Thomas-Foreman Home is on Muskogee Christmas Home Tour for first time

Christmas presents are stacked on the corner of the couch in the living room.

There won’t be a tree adorned with ornaments in this home on the Muskogee Christmas Home Tour from 1 to 4 p.m. Saturday and Sunday. The Thomas-Foreman Historic Home is being decorated for the tour in similar ways it was decorated for the holiday when Grant and Carolyn Foreman lived there.

The tour benefits the Kelly B. Todd Cerebral Palsy and Neuro-Muscular Center. Sue Tolbert, manager of the home, said it has never been on the tour before. Her grandson, Nate Pease-Tolbert, 18, has cerebral palsy and benefited from the center when he was a small child.

“The tour is a good way to help them and it helps us,” she said. “It will bring people in that might not otherwise come.”

The house at 1419 W. Okmulgee Ave. was built in 1898 as a farmhouse by John R. Thomas Sr., a federal judge over Indian Territory, according to a brochure at the home. Thomas’ daughter, Carolyn, and his son, John R. Thomas Jr., came to live there. Thomas Jr. became a celebrated hero of the Spanish-America War with the Rough Riders.

Carolyn married Grant Foreman, who came to Muskogee in 1899 to serve on the Dawes Commission. The couple wrote articles and more than 20 books on Oklahoma history. They were inducted into the Oklahoma Hall of Fame in 1934.

Since the couple never had children, they didn’t put up a Christmas tree, Tolbert said.

“They did give and receive gifts,” she said.

The presents were put on the Federalist period couch dated from the early 1800s.

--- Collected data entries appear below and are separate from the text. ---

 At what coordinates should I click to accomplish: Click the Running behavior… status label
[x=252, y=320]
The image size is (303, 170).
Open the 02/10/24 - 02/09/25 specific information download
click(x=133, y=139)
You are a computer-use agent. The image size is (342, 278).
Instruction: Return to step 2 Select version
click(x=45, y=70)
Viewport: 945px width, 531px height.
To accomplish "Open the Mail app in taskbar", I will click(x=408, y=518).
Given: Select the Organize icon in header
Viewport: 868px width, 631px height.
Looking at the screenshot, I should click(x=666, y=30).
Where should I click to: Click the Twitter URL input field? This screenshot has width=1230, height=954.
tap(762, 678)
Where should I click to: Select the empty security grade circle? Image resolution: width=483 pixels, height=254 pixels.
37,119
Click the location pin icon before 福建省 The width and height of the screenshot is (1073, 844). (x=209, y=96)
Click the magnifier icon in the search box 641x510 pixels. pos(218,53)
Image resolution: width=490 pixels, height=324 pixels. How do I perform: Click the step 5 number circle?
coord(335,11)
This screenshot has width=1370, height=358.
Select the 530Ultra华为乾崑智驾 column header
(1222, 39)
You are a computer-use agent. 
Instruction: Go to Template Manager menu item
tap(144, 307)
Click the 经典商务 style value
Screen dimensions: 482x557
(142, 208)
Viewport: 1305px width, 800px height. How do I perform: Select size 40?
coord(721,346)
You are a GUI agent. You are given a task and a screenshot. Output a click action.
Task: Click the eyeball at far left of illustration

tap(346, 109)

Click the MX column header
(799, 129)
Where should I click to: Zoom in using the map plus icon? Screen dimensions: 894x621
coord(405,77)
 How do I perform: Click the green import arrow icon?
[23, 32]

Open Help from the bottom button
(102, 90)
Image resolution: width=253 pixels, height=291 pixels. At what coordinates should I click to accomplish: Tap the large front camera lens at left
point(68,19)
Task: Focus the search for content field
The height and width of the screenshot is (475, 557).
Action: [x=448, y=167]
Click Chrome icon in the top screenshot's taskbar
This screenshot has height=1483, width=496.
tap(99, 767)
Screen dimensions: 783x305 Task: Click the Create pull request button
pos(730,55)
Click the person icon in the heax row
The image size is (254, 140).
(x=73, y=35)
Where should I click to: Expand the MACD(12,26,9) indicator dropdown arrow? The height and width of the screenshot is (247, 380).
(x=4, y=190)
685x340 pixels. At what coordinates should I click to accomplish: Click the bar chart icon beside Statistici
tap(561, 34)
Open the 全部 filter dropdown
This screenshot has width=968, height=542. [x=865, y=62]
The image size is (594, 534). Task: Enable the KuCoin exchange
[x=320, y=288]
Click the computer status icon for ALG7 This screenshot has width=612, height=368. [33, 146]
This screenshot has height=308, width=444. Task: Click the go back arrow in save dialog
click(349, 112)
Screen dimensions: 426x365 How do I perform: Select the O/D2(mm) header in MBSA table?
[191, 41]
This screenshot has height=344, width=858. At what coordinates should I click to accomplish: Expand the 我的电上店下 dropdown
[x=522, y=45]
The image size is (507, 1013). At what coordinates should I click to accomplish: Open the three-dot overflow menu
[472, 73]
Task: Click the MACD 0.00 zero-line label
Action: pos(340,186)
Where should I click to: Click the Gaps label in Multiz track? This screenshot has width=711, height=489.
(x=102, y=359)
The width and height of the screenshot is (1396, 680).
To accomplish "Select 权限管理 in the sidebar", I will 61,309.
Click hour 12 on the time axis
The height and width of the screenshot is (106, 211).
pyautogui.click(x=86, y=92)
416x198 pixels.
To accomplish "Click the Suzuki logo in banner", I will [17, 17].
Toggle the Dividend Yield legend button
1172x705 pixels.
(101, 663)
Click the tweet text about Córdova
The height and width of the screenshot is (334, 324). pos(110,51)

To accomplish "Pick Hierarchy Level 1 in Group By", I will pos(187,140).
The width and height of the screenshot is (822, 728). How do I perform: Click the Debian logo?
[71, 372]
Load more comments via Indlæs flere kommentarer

The orange and wooden couch was brought with Judge Thomas as a family piece when he moved here from Illinois.

The wrapped gift boxes have been in the home since the 1940s, Tolbert said. She will add hard ribbon candy, apples and oranges along with poinsettias and garland to the holiday decor for the tour.

“The neighborhood children liked to come here,” Tolbert said of the home. “He would play Penguin on a Board with them. We’ve seen several mentions of it in their writings, but we’ve never been able to find the game.”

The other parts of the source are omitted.